§ **Description of the task**: Copy out the items below word for word, from the line with "Open the Run" through the last line of the items.

§ **Available data**:
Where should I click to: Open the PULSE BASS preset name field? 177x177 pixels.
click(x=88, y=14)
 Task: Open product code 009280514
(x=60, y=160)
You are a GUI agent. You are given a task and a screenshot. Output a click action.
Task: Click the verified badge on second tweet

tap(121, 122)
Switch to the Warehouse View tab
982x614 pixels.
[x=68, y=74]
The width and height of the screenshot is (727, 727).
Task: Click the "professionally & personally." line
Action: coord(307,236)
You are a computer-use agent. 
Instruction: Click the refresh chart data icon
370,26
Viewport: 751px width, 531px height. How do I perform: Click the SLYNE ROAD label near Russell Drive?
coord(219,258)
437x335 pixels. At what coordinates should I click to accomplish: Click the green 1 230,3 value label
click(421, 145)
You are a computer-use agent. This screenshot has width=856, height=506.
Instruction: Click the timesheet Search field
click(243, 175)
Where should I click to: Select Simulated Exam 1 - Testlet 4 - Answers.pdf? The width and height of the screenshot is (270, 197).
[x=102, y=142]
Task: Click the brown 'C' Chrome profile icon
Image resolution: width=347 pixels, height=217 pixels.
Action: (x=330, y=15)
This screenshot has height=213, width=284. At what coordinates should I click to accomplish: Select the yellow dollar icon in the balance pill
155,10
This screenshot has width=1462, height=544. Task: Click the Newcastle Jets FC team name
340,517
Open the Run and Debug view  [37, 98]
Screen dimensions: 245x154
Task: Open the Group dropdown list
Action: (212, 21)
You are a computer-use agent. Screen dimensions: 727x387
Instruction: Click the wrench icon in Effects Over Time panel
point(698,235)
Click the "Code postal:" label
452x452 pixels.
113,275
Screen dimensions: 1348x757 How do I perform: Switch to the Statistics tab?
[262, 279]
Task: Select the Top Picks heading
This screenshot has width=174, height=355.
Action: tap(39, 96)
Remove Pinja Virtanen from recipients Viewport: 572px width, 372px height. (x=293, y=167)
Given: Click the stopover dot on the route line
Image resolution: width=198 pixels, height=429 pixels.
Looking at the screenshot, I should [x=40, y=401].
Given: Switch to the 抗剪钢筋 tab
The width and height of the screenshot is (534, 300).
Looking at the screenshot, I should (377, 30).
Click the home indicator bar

§ **Task solution**:
Open the Run and Debug view  [37, 98]
Screen dimensions: 245x154
Task: Open the Group dropdown list
Action: (212, 21)
You are a computer-use agent. Screen dimensions: 727x387
Instruction: Click the wrench icon in Effects Over Time panel
point(698,235)
Click the "Code postal:" label
452x452 pixels.
113,275
Screen dimensions: 1348x757 How do I perform: Switch to the Statistics tab?
[262, 279]
Task: Select the Top Picks heading
This screenshot has width=174, height=355.
Action: tap(39, 96)
Remove Pinja Virtanen from recipients Viewport: 572px width, 372px height. (x=293, y=167)
Given: Click the stopover dot on the route line
Image resolution: width=198 pixels, height=429 pixels.
Looking at the screenshot, I should [x=40, y=401].
Given: Switch to the 抗剪钢筋 tab
The width and height of the screenshot is (534, 300).
Looking at the screenshot, I should (377, 30).
Click the home indicator bar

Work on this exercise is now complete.